Las automotrices Fiat-Chrysler Automobiles, Renault y General Motors ralentizan la producción.
Las automotrices Fiat Chrysler Automobiles, Renault y General Motors ralentizaron la producción por la caída de la demanda y la acumulación de stocks, por lo que decidieron suspender a 5.500 operarios.
Fuentes de las filiales de Córdoba y Santa Fe del Sindicato de Mecánicos y Afines del Transporte Automotor (Smata) lo confirmaron este jueves, tras los anuncios de los planes de contingencia realizados por las compañías.
Fiat-Chrysler Automobiles suspenderá del lunes 24 al viernes 28 próximo a 2.300 trabajadores en la planta de la localidad de Ferreyra, diez kilómetros al sureste de Córdoba capital.
A modo de “parada técnica” por exceso de stock, la marca de origen italiano cerrará la planta que ocupa unos 820.000 metros cuadrados, donde actualmente se produce el modelo Cronos, el último modelo lanzado por la empresa en el país.
En paralelo, la francesa Renault suspenderá por el mismo plazo a 1.800 operarios en su complejo industrial de la localidad de Santa Isabel, a 10 kilómetros al suroeste de la capital provincial.

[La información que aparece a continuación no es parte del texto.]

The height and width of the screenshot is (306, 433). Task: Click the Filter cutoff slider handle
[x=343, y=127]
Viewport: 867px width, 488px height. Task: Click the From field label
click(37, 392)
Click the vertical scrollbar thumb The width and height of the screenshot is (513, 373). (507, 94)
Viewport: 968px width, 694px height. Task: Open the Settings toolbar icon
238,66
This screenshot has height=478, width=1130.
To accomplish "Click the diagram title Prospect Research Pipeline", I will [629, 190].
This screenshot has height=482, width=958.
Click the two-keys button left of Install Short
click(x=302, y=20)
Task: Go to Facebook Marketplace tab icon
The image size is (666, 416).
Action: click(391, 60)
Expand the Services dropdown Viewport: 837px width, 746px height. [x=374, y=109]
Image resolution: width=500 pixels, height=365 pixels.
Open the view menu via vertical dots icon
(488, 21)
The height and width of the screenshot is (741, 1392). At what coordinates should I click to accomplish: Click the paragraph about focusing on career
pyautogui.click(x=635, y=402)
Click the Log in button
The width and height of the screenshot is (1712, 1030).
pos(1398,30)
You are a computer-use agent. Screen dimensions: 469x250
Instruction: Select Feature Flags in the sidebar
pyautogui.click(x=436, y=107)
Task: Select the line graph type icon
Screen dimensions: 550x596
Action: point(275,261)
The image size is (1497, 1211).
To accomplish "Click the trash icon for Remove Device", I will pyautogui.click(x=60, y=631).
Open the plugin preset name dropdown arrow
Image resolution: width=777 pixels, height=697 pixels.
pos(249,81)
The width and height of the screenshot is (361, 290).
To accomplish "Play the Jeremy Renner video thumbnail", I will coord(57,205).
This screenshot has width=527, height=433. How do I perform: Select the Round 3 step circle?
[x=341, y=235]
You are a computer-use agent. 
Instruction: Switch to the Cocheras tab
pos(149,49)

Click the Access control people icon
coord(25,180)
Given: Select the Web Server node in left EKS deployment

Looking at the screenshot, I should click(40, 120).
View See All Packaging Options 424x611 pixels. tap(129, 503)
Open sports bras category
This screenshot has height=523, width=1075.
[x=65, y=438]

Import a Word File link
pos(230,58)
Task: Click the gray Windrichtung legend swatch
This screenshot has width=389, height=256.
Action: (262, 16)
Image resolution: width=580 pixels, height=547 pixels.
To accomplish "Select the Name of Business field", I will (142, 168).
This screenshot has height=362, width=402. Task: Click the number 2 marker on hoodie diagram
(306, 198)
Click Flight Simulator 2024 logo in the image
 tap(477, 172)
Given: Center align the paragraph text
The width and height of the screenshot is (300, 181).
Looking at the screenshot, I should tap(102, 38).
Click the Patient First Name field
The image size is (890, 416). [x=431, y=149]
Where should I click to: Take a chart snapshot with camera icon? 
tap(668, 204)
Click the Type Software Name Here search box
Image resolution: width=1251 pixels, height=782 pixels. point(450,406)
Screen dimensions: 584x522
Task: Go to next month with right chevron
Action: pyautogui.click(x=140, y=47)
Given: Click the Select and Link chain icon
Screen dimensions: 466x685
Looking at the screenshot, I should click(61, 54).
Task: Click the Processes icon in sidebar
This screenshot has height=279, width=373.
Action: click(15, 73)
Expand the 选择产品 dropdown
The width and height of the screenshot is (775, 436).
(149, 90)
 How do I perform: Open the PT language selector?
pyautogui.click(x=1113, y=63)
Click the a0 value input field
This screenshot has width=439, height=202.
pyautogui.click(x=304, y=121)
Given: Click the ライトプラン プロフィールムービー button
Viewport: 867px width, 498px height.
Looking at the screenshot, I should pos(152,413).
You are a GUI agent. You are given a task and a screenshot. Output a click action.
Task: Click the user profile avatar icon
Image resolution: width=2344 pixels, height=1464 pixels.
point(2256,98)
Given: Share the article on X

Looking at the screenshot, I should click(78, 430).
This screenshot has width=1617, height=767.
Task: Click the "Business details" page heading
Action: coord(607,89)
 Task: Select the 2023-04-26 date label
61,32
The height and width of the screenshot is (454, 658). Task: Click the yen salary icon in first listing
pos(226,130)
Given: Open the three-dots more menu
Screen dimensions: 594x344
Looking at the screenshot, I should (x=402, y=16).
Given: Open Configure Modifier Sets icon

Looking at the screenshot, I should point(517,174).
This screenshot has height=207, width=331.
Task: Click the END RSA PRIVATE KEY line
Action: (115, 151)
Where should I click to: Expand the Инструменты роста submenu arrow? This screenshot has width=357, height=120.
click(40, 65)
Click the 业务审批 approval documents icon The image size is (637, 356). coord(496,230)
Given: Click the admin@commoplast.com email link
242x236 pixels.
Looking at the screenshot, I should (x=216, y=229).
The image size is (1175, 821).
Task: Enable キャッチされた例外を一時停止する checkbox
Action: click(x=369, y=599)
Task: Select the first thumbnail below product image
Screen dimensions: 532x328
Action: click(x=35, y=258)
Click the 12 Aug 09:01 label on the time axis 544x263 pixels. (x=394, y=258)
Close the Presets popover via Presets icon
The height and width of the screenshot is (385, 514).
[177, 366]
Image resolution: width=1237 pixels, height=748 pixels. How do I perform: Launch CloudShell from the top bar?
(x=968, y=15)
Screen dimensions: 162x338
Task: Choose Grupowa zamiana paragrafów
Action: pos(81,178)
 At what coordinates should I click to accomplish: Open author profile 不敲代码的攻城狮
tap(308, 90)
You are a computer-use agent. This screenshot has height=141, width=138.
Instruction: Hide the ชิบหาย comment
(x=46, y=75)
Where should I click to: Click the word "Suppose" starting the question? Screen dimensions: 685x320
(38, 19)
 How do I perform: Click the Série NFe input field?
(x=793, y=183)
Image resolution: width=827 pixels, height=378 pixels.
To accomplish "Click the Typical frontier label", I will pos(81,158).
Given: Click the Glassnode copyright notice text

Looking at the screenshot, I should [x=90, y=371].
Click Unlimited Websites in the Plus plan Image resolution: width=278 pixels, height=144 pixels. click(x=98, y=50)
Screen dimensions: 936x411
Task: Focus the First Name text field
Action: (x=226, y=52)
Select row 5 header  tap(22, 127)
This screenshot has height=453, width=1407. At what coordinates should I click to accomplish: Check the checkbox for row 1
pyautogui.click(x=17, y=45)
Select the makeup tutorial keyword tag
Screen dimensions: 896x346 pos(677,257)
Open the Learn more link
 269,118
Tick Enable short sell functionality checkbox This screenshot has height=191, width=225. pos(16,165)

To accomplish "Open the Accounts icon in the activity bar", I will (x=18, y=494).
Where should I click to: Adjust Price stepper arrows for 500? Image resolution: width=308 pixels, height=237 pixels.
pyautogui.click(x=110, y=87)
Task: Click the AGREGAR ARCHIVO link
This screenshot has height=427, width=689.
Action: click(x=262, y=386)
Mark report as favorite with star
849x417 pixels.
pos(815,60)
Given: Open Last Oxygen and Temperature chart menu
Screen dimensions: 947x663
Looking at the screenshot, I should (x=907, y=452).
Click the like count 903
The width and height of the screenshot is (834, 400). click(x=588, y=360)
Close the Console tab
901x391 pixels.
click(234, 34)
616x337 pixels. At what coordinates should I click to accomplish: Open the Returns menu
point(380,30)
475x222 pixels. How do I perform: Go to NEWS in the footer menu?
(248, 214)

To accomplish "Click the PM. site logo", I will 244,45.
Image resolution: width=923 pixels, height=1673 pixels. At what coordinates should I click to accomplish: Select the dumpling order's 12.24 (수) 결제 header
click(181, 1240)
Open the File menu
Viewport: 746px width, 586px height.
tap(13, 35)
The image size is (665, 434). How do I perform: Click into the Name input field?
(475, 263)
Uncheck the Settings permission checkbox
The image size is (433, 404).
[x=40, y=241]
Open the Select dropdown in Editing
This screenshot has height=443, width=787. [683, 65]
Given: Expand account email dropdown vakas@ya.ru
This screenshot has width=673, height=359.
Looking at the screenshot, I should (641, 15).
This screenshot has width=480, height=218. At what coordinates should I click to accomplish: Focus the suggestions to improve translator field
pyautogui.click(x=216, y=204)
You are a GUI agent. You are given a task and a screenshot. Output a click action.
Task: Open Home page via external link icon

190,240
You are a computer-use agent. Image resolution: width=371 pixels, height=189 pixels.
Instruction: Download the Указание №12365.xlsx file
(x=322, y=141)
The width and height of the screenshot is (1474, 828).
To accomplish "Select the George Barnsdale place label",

“El mercado de automóviles ha caído bastante y la empresa debe adecuarse a esta situación. Todo lo implementado está acordado con el sindicato Smata”, aseguraron portavoces de la compañía del rombo.
En esa planta arma sus modelos Sandero, Sandero Stepway, Logan, Fluence y Kangoo.
Los 4.100 operarios que se verán afectados por la paralización de las plantas de producción percibirán el 75% de sus salarios durante el plazo de suspensión, confirmaron ambas compañías.
En este escenario, la Cámara de Industriales Metalúrgicos y de Componentes de Córdoba alertó por el “serio riesgo” en el que se encuentran las compañías autopartistas a raíz de la decisión de las automotrices de paralizar su producción.
“Manifestamos nuestra profunda preocupación y alerta”, indicó la entidad a través de un comunicado, en el que añadió que “la gravedad de esta situación provocará que las autopartistas locales deban adecuar sus niveles de producción a los volúmenes de trabajo de las terminales”.
El gerente de la Cámara, Pablo Camacho, señaló que la situación “es compleja” y advirtió sobre el “serio riesgo para el sector autopartista local si la situación (de las suspensiones y paradas) se prolonga”.
En su planta de cajas de velocidad en Córdoba, la alemana Volkswagen tiene vigente desde hace más de un año un cronograma en el que los 1.400 empleados no trabajan los lunes y ese plan continuará inalterado hasta fin de año.
Por su parte, la estadounidense General Motors puso en marcha esta semana un programa de suspensiones rotativas en la planta de General Alvear, a 13 kilómetros al sur de Rosario, que afectará a 1.400 operarios.
También por la acumulación de stock, esta terminal redujo un turno de producción en esa fábrica hasta finales de enero próximo y los empleados suspendidos cobrarán el 70 por ciento del salario de bolsillo.
El secretario general de la filial santafesina del Smata, Marcelo Barros, reveló que el problema “viene desde principios de año, con suspensiones intermitentes en algunos meses”, pero apuntó que, aunque, “se venía tratando de evitar frenar completamente un turno, ahora la compañía dijo que sí o sí tenía que levantarlo porque cayó tanto la venta que fabricaban 33 autos por hora entre los dos turnos y hoy -según el nivel de ventas- con un turno alcanza”, explicó.